If the length of the command line argument was < 1 and the else condition was invoked, what was his lambda function accomplishing here?

if len(sys.argv) > 1:
    prefix = ['--socks5', sys.argv[1]]
else:
    prefix = []#'-interface','eth0:1']
line = lambda x: ['curl'] + prefix + ['-H', "Cookie: TENACIOUS=" + str(random.random())[3:], '-o', 'pdfs/' + str(x) + '.pdf', "http://www.jstor.org/stable/pdfplus/" + str(x) + ".pdf?acceptTC=true"]

Any insight into the mechanics of Aaron's large file seige would be greatly appreciated.

Rest easy, Aaron.

Additional Notes

The legal documents related to the case can be found here. In these documents, there's a link to the several conversations among Jstor's employees after Aaron downloaded all the documents. In one email exchange, a Jstor employee describes how Aaron circumvented the "sessions by IP" rule to download.

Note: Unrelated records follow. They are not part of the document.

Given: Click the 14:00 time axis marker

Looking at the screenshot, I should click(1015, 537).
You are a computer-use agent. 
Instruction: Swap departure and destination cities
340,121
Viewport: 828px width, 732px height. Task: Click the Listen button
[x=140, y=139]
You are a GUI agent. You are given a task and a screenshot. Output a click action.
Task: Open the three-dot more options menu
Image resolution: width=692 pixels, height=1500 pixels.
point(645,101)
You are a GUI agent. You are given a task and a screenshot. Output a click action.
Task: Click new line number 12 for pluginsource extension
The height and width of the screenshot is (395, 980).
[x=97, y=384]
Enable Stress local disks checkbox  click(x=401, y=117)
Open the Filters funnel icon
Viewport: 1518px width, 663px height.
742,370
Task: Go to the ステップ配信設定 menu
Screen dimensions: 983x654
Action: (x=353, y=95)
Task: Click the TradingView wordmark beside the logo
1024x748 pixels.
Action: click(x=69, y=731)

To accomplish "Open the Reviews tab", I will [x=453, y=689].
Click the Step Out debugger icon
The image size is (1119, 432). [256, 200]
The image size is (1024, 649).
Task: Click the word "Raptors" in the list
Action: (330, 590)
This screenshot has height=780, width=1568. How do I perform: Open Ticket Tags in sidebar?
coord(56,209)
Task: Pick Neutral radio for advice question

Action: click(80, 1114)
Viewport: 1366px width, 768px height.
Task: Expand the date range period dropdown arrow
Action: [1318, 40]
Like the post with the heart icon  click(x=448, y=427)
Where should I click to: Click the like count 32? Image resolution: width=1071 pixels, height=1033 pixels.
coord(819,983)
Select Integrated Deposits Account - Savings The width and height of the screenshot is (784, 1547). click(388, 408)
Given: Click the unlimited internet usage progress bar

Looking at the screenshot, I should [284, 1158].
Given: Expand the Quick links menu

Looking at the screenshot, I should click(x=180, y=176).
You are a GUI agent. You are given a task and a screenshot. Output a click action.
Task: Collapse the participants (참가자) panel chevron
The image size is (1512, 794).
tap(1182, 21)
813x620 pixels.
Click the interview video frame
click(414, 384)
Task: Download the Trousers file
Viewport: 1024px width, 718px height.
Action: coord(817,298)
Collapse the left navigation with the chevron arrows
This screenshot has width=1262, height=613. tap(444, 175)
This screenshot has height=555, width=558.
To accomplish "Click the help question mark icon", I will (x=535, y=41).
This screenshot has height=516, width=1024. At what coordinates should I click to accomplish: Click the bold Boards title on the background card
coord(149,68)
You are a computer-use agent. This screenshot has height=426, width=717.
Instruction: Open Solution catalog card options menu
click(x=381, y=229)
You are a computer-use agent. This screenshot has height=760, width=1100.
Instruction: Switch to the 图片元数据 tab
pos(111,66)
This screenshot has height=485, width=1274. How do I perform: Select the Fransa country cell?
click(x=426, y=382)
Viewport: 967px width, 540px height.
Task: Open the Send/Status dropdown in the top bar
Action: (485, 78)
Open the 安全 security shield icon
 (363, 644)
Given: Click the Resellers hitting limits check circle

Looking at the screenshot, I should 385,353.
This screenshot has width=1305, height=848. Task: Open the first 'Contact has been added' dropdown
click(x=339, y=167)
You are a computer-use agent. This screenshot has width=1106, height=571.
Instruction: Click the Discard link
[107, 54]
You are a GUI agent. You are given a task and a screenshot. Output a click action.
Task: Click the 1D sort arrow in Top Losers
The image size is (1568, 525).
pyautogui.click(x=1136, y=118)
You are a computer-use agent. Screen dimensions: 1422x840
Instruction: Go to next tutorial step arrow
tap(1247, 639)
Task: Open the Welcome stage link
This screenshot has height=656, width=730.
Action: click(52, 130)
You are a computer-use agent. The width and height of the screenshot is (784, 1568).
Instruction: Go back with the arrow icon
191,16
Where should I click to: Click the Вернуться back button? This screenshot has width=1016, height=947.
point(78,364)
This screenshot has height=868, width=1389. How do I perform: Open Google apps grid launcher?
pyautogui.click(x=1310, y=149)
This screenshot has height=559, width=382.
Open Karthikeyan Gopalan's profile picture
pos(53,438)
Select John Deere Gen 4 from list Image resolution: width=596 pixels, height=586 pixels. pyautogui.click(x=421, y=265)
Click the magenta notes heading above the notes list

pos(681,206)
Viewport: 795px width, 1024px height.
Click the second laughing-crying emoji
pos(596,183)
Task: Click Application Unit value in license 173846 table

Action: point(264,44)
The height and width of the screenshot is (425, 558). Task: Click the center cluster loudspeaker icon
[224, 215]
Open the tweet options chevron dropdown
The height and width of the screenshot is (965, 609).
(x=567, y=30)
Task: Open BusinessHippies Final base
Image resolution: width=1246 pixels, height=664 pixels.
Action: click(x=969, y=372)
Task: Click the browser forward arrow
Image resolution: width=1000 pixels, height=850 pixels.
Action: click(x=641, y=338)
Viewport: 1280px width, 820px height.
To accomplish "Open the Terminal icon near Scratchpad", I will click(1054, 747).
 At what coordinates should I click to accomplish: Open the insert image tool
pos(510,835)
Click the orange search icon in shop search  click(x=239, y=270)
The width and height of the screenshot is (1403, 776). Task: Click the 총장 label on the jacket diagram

"By clearing their cookies and starting new session they effectively dodge the abuse tools in Literatum.... The # of sessions per IP rule did not fire because it is on a server by server basis and the user was load balanced across more than few servers. 8500 sessions would only need two servers to dodge the rule. We can ratchet the of sessions down but am requesting data to find an effective level that would have caught incident without disrupting normal users elsewhere With our MDC and number of servers there may be no sweet spot that accomplishes both."

like image 296
Patrick Harris Avatar asked Apr 07 '18 19:04

Patrick Harris


1 Answers

Your transcription of the code image is missing the last line, which is pretty key. Inside the loop, it's calling subprocess.Popen on the output of the line lambda function:

subprocess.Popen(line(block)).wait()

The getblocks function reads from a redacted website (probably not jstor) to get a list of pdf files to download. This allows the script to be remotely controlled.

The line lambda function produces a list of command line arguments that will be used by Popen to call the curl command line utility program, which does the actual downloading. The cookie mentioned in the quotation your "additional notes" section gets produced in the lambda (it generates a random number, converts it to a string, and slices all but the first three characters to get the cookie value).